The 5 Regrets of the Dying: Part 2

Last week we started taking a look at the 5 regrets of the dying.

We started with the most common: Living based on someone else’s expectations instead of being true to yourself.

If you missed part 1, you can find it here.

The second regret is, “I wish I hadn’t worked so hard.”

People spend the best hours of their life exchanging time for dollars.  All the while rationalizing that it’s temporary.  We tell ourselves, “soon it will be different.”

We’ll get that promotion.

We’ll get that raise.

We’ll get that project off our plate.

We’ll close this deal.

And then…

THEN we will be able to focus more on the ones we love.

It’s a delusion.  There’s always another promotion to get.  Our expenses rise to meet our new income and we need more.  One project leads to another.  We close the deal and it’s “what have you done for me lately?”

There is no THEN.  There is NOW!  You’re children will never be this age again.  Your opportunity to romance your spouse is never more ripe than right now.  This is not a dress rehearsal.  We’re not planning and preparing to start life.  This is it.  We’re living it.

Most of my readers know my passion for teaching people to create leverage so that their financial wellbeing is not dependent on exchanging time for dollars.  But regardless of whether you build financial leverage, abandon the attitude that work is what is most important.  Reject the rationalization that it’s temporary.

Live.

Love.

Connect.

Do it today.

Read Part 3

14 thoughts on “The 5 Regrets of the Dying: Part 2”

  1. Bobby Moore- Thanks Scott this was awesome and so true thanks for sharing . It just reinforces why I’m trying to build this business for my family.

  2. Lived that life, not a lot of love, was not connected with my Lord, myself or my dreams, waited to do it… the next day.

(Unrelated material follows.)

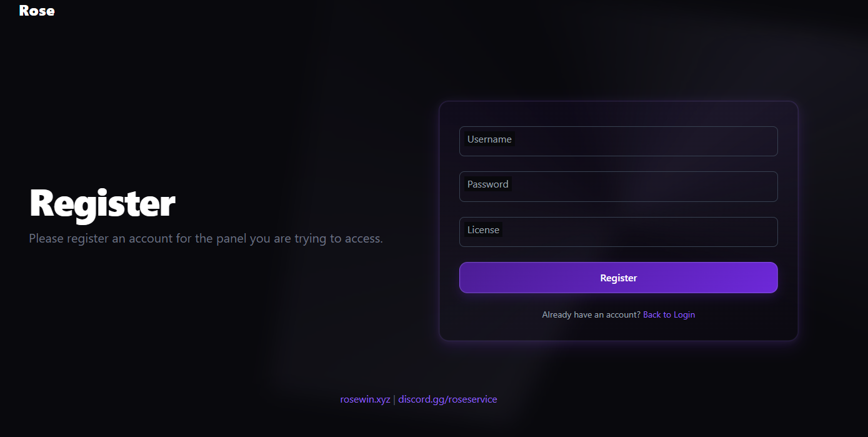This screenshot has height=437, width=868.
Task: Click the 'Already have an account?' text
Action: point(591,314)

Now I am living, loving, connected, and doing it TODAY.
    Big THANKS Scott

  3. “After examining the philosophies, the theories, and the practiced methods of influencing human behavior, I was shocked to learn the simplicity of that one small fact: You will become what you think about most; your success or failure in anything, large or small, will depend on your programming – what you accept from others, and what you say when you talk to yourself.
    It is no longer a success theory; it is a simple but powerful fact. Neither luck nor desire has the slightest thing to do with it. It makes no difference whether we believe it or not. The brain simply believes what you tell it most. And what you tell it about you, it will create. It has no choice.” Shad Helmstetter – “What to Say When You Talk to Yourself”

    We need to reprogram our brains to create possibilities we would have never imagined. Thanks Scott.

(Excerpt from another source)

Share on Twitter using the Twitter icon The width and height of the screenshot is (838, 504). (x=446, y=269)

  4. Thank Scott for sharing this with us. Some time we do not react or realize until some else point it out, even though we a ready know!

  5. Hilary Benbenek II

    Thank you, Scott, for this series and the value you are adding to so many people’s (mine, in particular) lives. I resonated with regret #2 and it reminded me of an Al Franken quote I heard just last week:
    “Here’s a line from late Massachusetts Senator Paul Tsongas that is often quoted at commencements. “No man on his deathbed ever said, ‘I wish I had spent more time at the office.’” How does he know that? I’ll bet someone on their deathbed said, “I wish I had spent more time at the office in my twenties and thirties, I would have had a much better life.””
    I want to do today what others aren’t so I can have tomorrow that which they won’t.